— What you should do —
After finding "You are a computer-use agent." in a line below, print that line and the rest of the lines exactly, leaving out all pictures.

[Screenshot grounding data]
---+---
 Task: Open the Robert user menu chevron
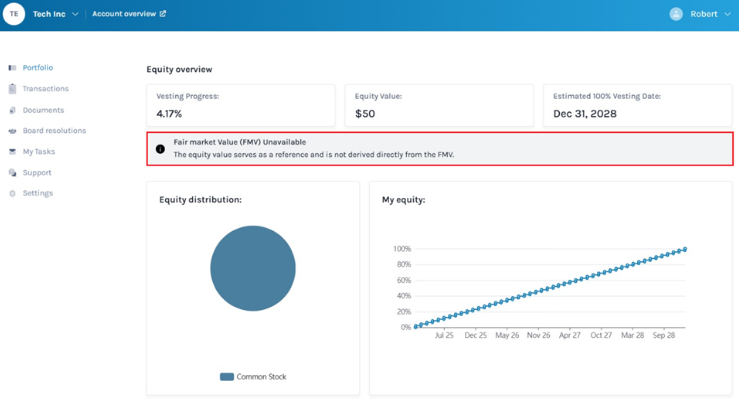(x=727, y=14)
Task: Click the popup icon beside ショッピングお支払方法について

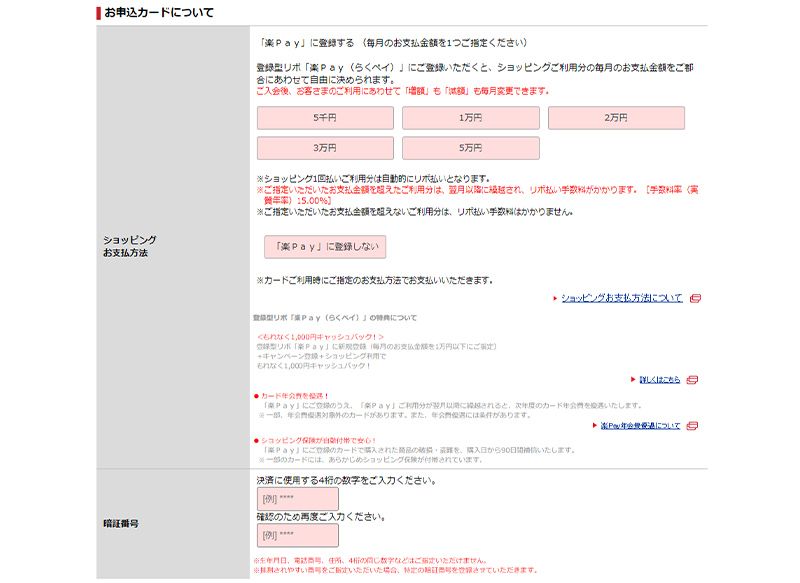Action: click(x=694, y=297)
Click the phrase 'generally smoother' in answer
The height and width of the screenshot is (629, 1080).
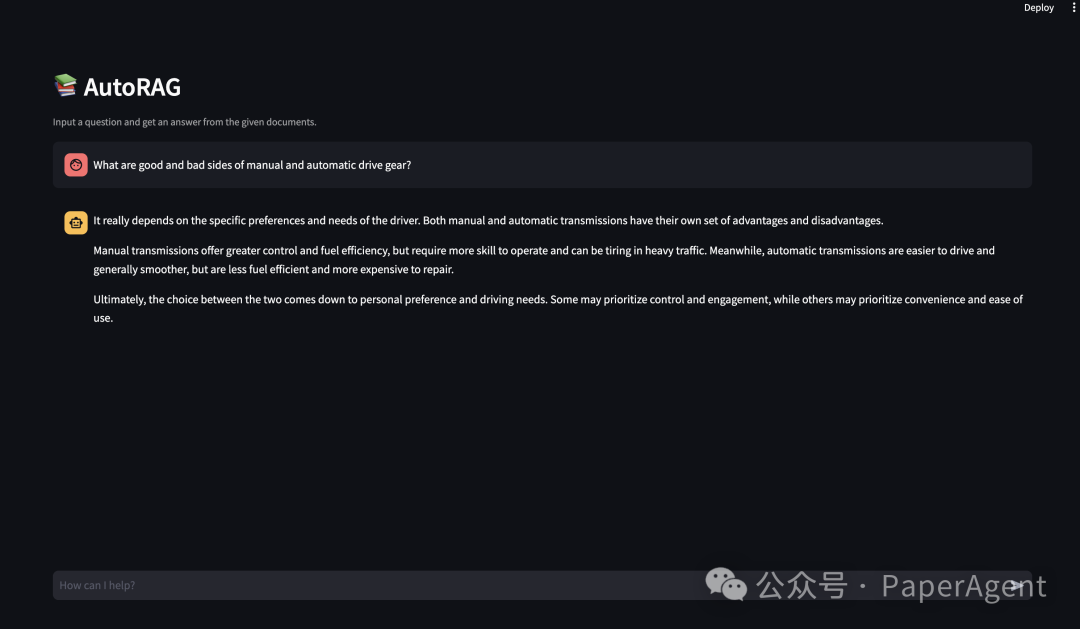pyautogui.click(x=141, y=269)
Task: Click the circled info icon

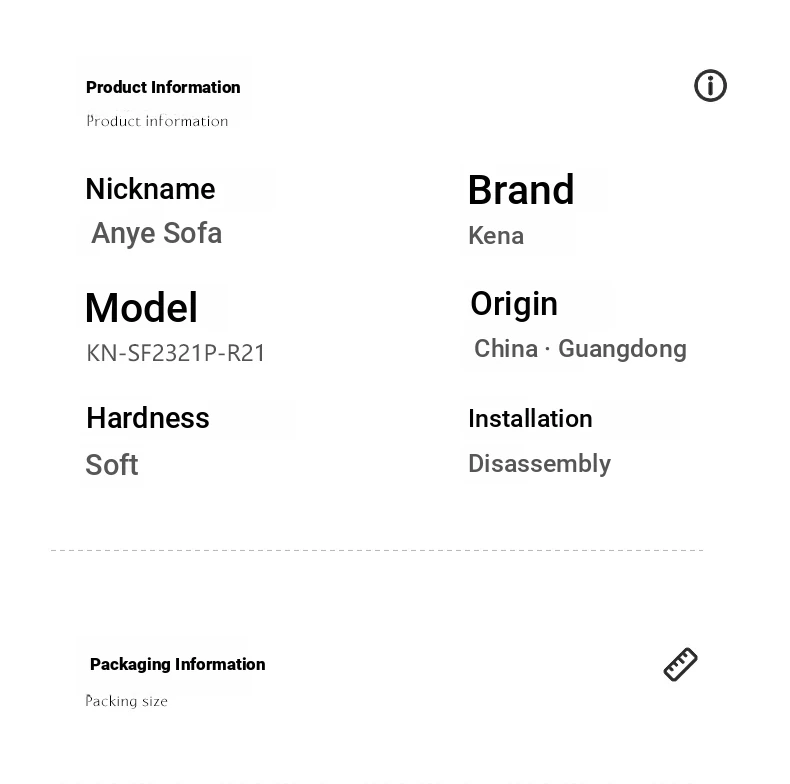Action: point(710,86)
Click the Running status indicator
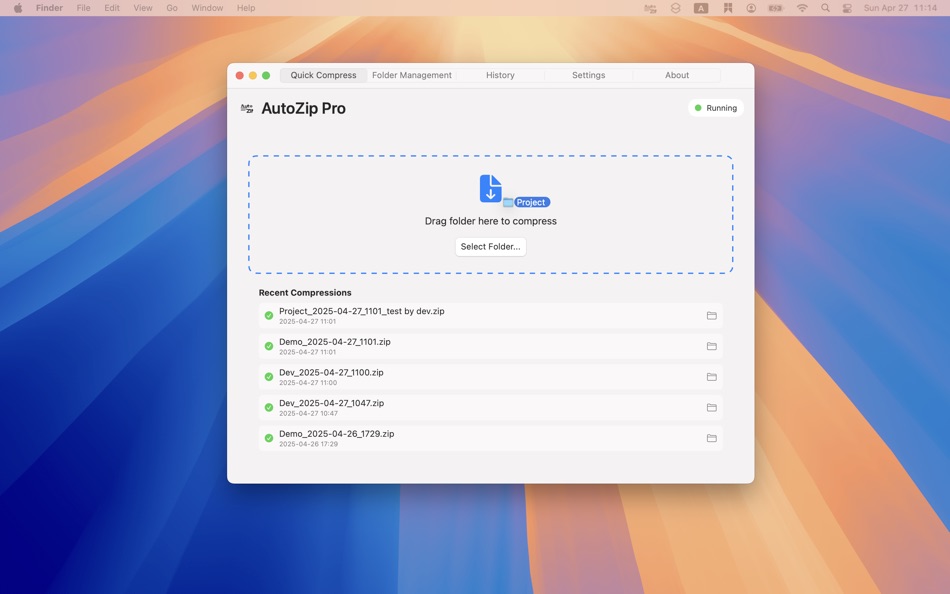This screenshot has height=594, width=950. point(716,108)
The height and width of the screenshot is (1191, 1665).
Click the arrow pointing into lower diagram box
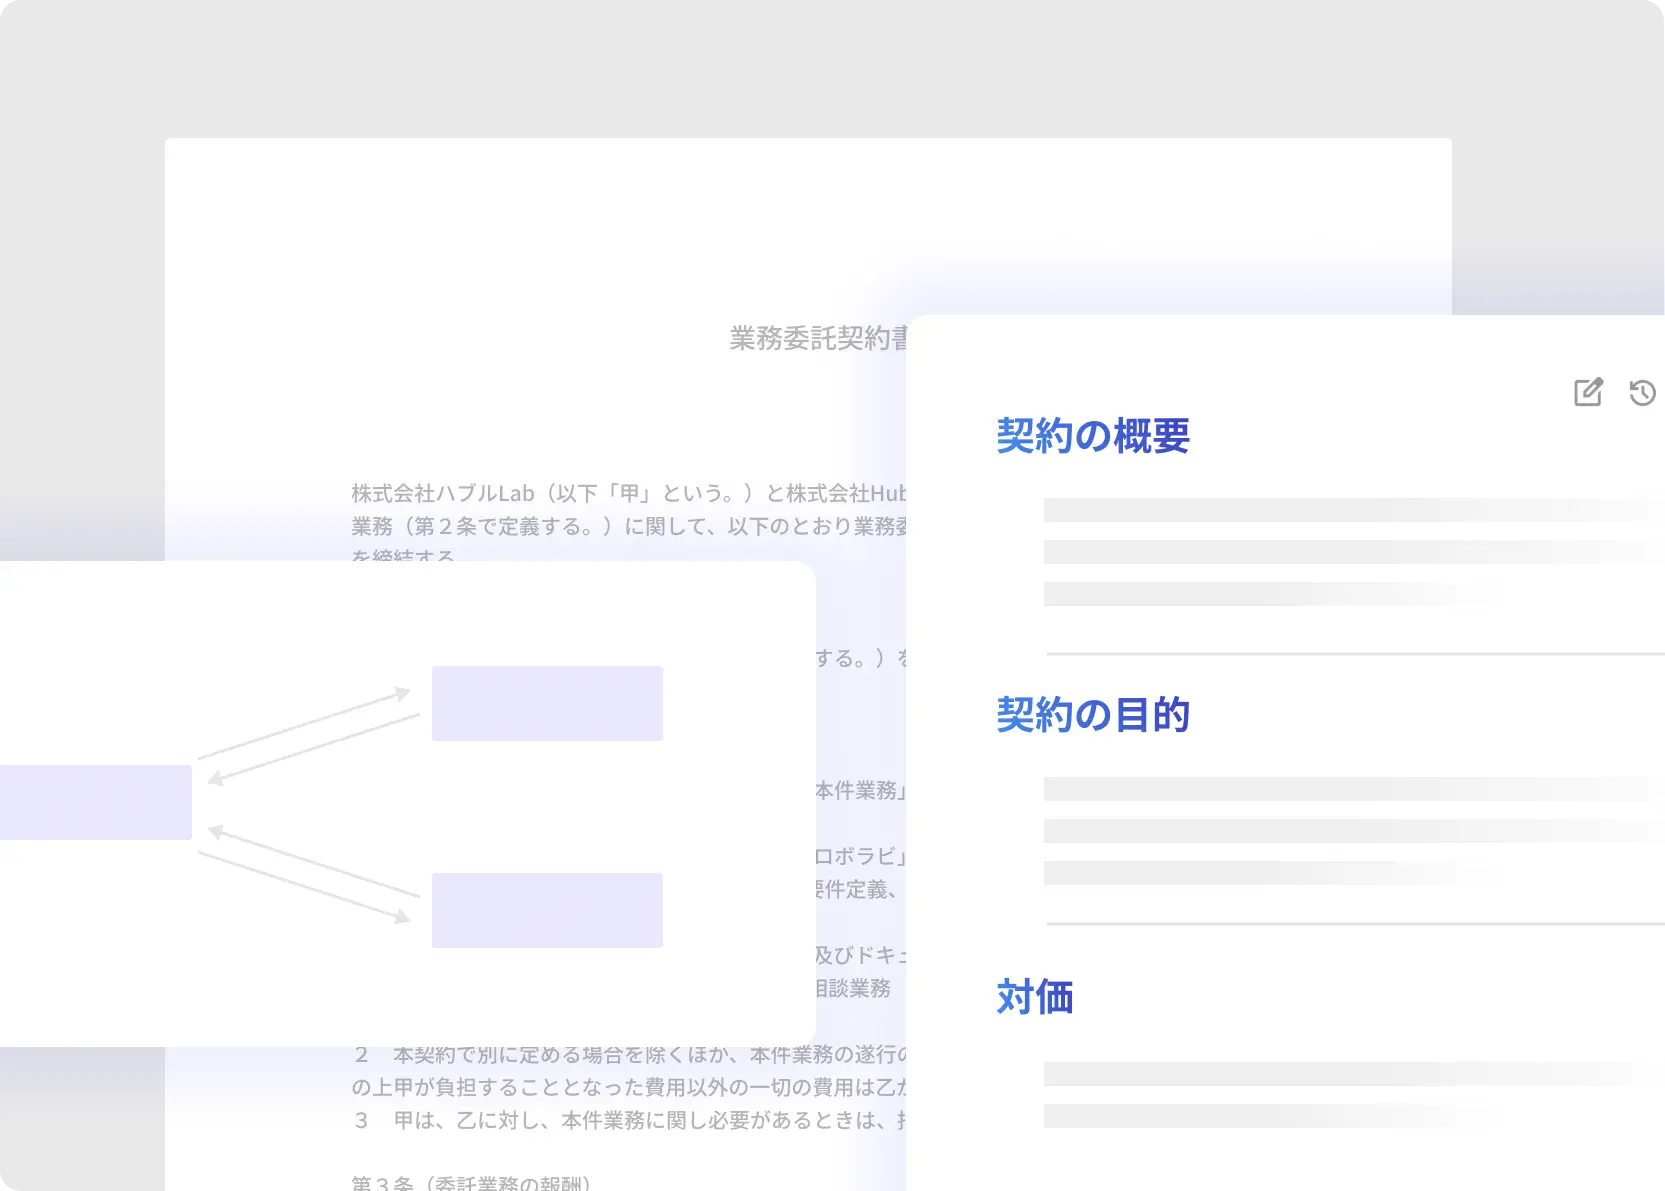[x=305, y=887]
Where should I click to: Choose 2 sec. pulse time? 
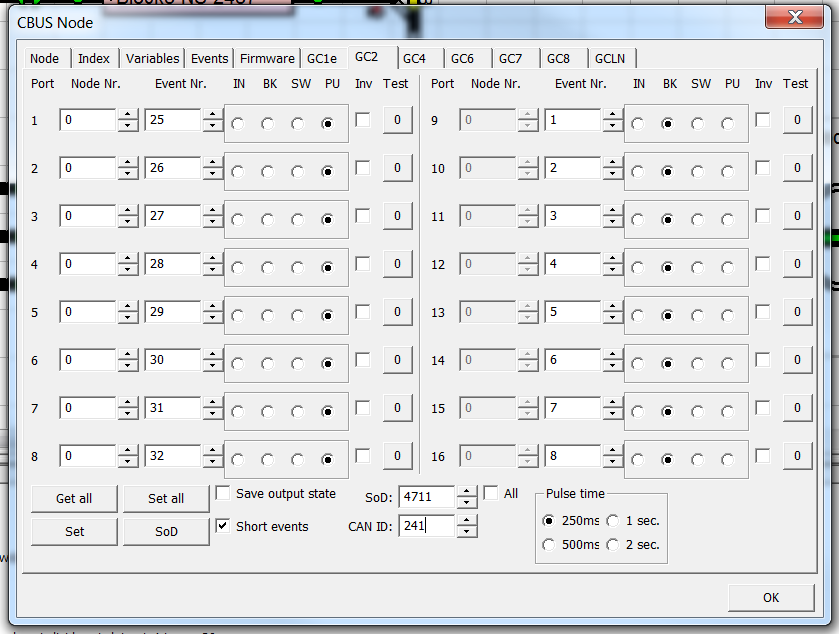(x=612, y=545)
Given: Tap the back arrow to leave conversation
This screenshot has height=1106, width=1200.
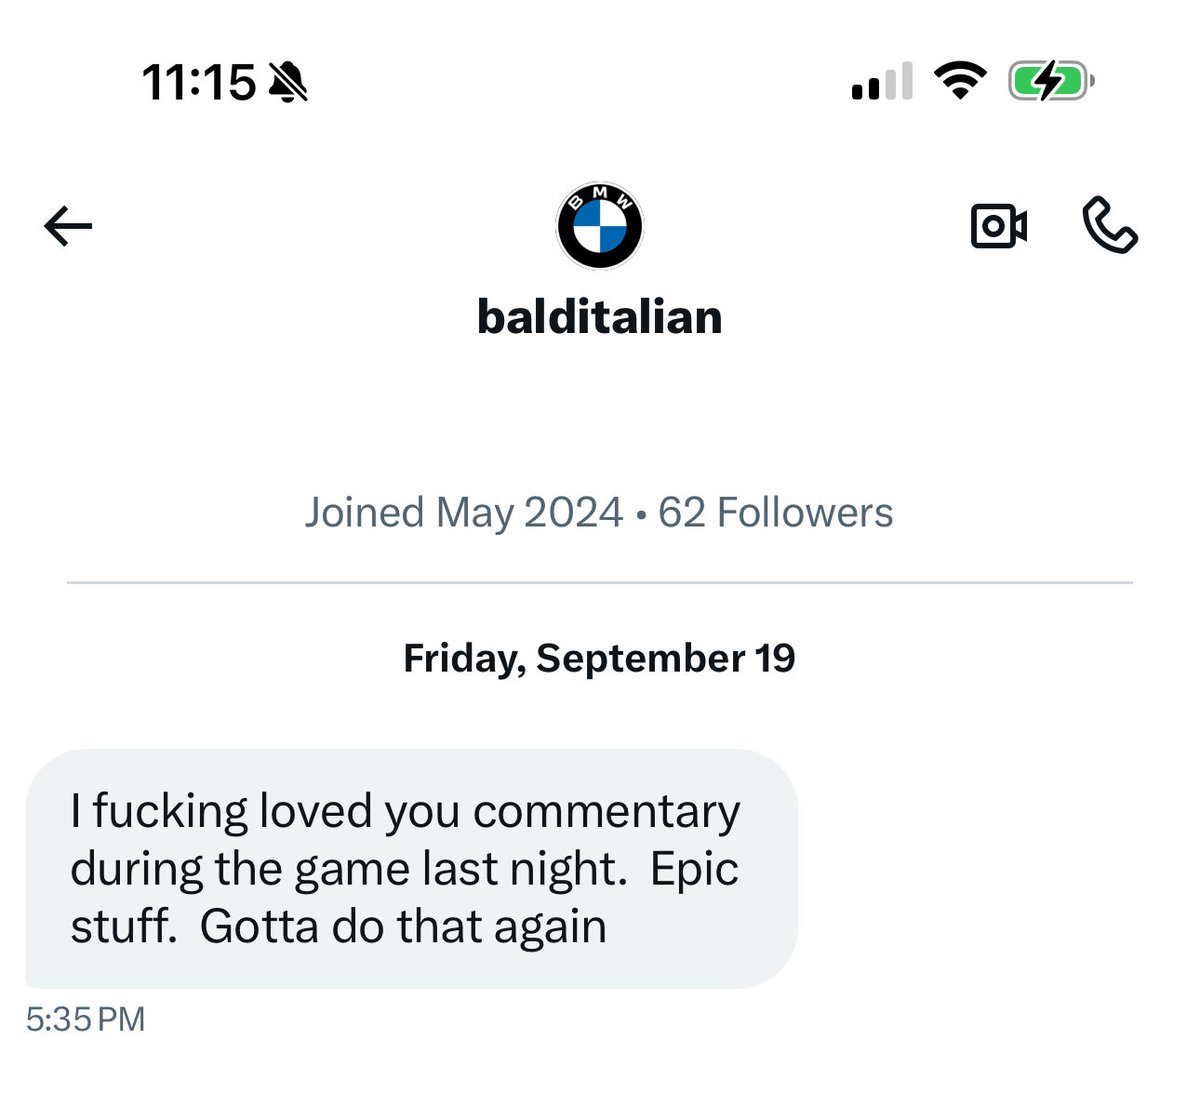Looking at the screenshot, I should (x=68, y=226).
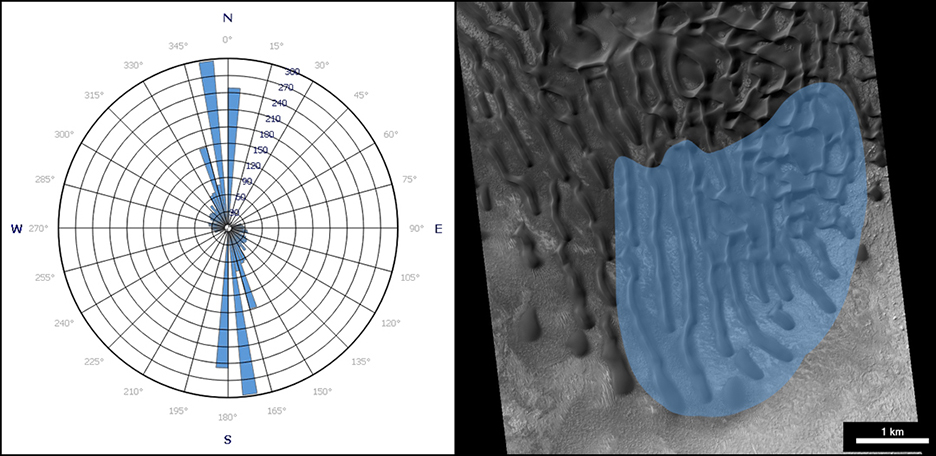Click the center of the rose diagram

pyautogui.click(x=227, y=229)
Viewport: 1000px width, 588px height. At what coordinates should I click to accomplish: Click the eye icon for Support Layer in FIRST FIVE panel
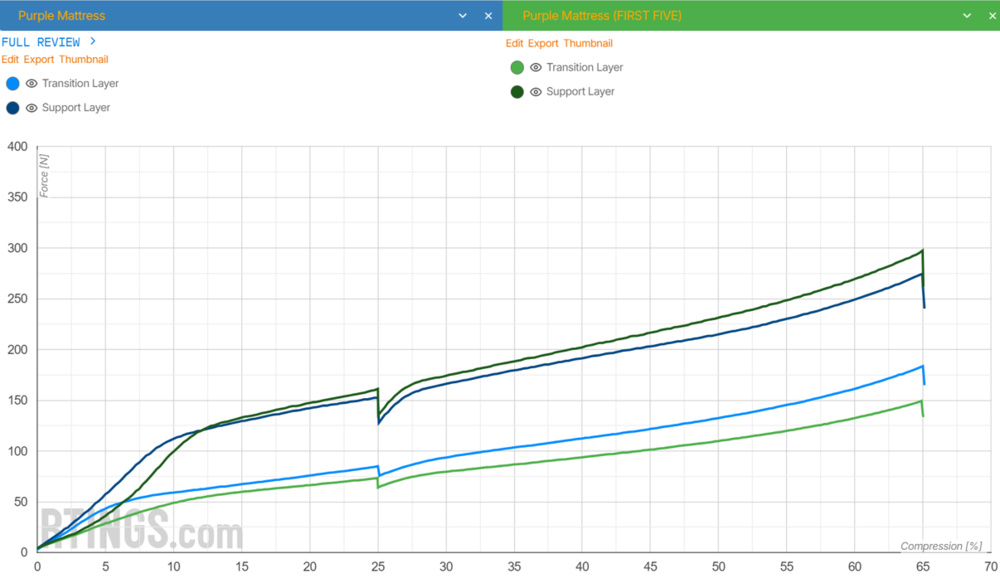tap(537, 91)
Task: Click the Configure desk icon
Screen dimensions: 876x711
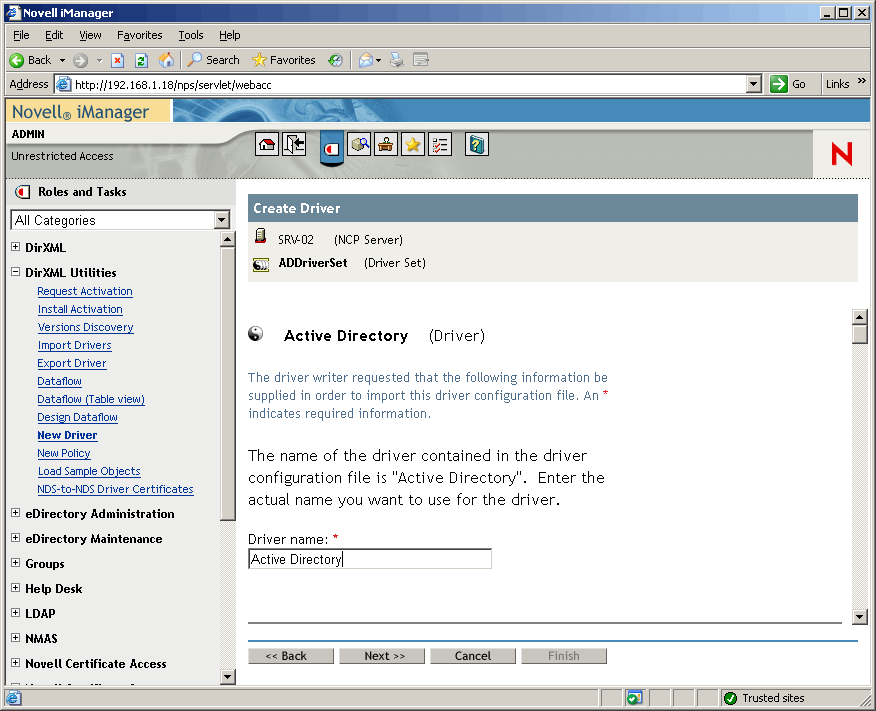Action: coord(386,144)
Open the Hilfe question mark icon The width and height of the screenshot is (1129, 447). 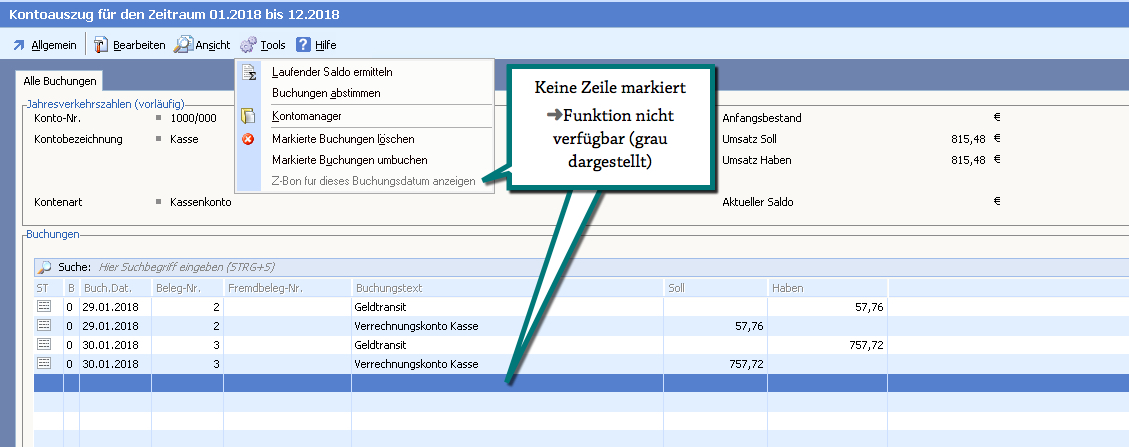304,45
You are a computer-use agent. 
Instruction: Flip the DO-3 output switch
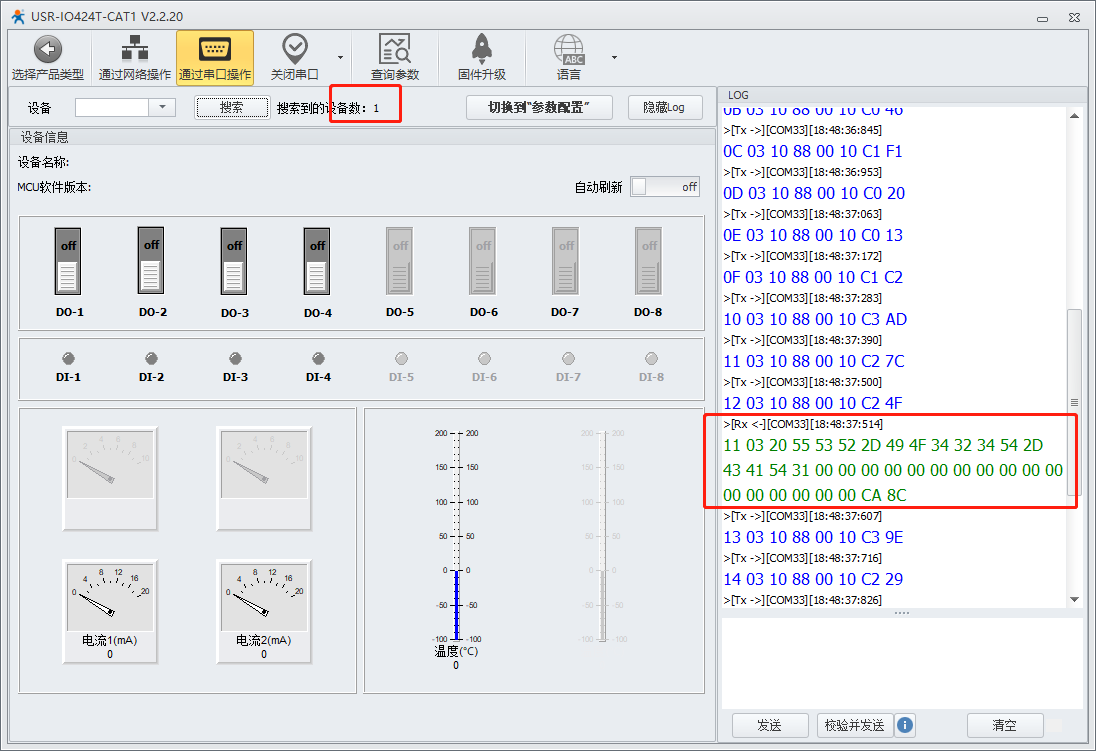[x=234, y=261]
---+---
— Solution to this task —
You are a computer-use agent. 
Instruction: Flip the DO-3 output switch
[x=234, y=261]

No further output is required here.